- **Recorded data**

────────────────────────────────────────

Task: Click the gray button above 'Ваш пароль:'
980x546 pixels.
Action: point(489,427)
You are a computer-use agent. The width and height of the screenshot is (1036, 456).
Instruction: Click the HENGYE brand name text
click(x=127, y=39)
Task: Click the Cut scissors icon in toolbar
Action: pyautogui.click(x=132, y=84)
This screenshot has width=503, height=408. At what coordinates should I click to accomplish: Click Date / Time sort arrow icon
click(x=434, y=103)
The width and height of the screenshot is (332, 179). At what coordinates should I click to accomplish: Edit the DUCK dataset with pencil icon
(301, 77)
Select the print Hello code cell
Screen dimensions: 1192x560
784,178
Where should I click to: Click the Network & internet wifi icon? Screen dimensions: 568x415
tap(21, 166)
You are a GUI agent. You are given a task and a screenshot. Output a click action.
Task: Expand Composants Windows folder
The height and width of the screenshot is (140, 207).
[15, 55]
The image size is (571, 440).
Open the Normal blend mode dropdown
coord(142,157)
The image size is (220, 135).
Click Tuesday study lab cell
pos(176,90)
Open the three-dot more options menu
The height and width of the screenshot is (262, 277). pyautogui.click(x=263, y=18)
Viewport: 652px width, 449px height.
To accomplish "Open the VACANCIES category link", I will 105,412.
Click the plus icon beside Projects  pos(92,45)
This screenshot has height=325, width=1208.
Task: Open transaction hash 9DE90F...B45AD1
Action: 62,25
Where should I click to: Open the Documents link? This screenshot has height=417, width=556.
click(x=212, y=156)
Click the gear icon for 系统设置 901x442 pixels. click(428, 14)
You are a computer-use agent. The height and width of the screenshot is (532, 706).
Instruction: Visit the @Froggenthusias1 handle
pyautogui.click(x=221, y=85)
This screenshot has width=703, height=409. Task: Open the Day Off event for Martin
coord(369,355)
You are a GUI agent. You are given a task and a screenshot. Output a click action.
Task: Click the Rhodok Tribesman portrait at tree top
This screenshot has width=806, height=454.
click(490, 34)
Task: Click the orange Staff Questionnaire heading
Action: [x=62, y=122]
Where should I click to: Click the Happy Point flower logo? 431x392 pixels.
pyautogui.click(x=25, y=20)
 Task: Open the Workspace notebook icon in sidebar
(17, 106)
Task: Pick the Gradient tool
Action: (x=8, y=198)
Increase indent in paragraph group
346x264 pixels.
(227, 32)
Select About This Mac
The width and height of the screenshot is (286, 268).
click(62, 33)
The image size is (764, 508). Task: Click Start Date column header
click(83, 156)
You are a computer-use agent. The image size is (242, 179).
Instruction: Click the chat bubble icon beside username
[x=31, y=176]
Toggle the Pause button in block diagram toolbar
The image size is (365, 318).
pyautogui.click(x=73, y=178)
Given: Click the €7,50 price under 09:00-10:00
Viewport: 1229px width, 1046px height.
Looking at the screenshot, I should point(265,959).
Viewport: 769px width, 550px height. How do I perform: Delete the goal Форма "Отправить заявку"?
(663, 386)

────────────────────────────────────────

- **Goal of the exercise**
All of the data above should be duplicated exactly.

- **Task solution**
Task: Click the gray button above 'Ваш пароль:'
980x546 pixels.
Action: point(489,427)
You are a computer-use agent. The width and height of the screenshot is (1036, 456).
Instruction: Click the HENGYE brand name text
click(x=127, y=39)
Task: Click the Cut scissors icon in toolbar
Action: pyautogui.click(x=132, y=84)
This screenshot has width=503, height=408. At what coordinates should I click to accomplish: Click Date / Time sort arrow icon
click(x=434, y=103)
The width and height of the screenshot is (332, 179). At what coordinates should I click to accomplish: Edit the DUCK dataset with pencil icon
(301, 77)
Select the print Hello code cell
Screen dimensions: 1192x560
784,178
Where should I click to: Click the Network & internet wifi icon? Screen dimensions: 568x415
tap(21, 166)
You are a GUI agent. You are given a task and a screenshot. Output a click action.
Task: Expand Composants Windows folder
The height and width of the screenshot is (140, 207).
[15, 55]
The image size is (571, 440).
Open the Normal blend mode dropdown
coord(142,157)
The image size is (220, 135).
Click Tuesday study lab cell
pos(176,90)
Open the three-dot more options menu
The height and width of the screenshot is (262, 277). pyautogui.click(x=263, y=18)
Viewport: 652px width, 449px height.
To accomplish "Open the VACANCIES category link", I will 105,412.
Click the plus icon beside Projects  pos(92,45)
This screenshot has height=325, width=1208.
Task: Open transaction hash 9DE90F...B45AD1
Action: 62,25
Where should I click to: Open the Documents link? This screenshot has height=417, width=556.
click(x=212, y=156)
Click the gear icon for 系统设置 901x442 pixels. click(428, 14)
You are a computer-use agent. The height and width of the screenshot is (532, 706).
Instruction: Visit the @Froggenthusias1 handle
pyautogui.click(x=221, y=85)
This screenshot has width=703, height=409. Task: Open the Day Off event for Martin
coord(369,355)
You are a GUI agent. You are given a task and a screenshot. Output a click action.
Task: Click the Rhodok Tribesman portrait at tree top
This screenshot has width=806, height=454.
click(490, 34)
Task: Click the orange Staff Questionnaire heading
Action: [x=62, y=122]
Where should I click to: Click the Happy Point flower logo? 431x392 pixels.
pyautogui.click(x=25, y=20)
 Task: Open the Workspace notebook icon in sidebar
(17, 106)
Task: Pick the Gradient tool
Action: (x=8, y=198)
Increase indent in paragraph group
346x264 pixels.
(227, 32)
Select About This Mac
The width and height of the screenshot is (286, 268).
click(62, 33)
The image size is (764, 508). Task: Click Start Date column header
click(83, 156)
You are a computer-use agent. The image size is (242, 179).
Instruction: Click the chat bubble icon beside username
[x=31, y=176]
Toggle the Pause button in block diagram toolbar
The image size is (365, 318).
pyautogui.click(x=73, y=178)
Given: Click the €7,50 price under 09:00-10:00
Viewport: 1229px width, 1046px height.
Looking at the screenshot, I should point(265,959).
Viewport: 769px width, 550px height. How do I perform: Delete the goal Форма "Отправить заявку"?
(663, 386)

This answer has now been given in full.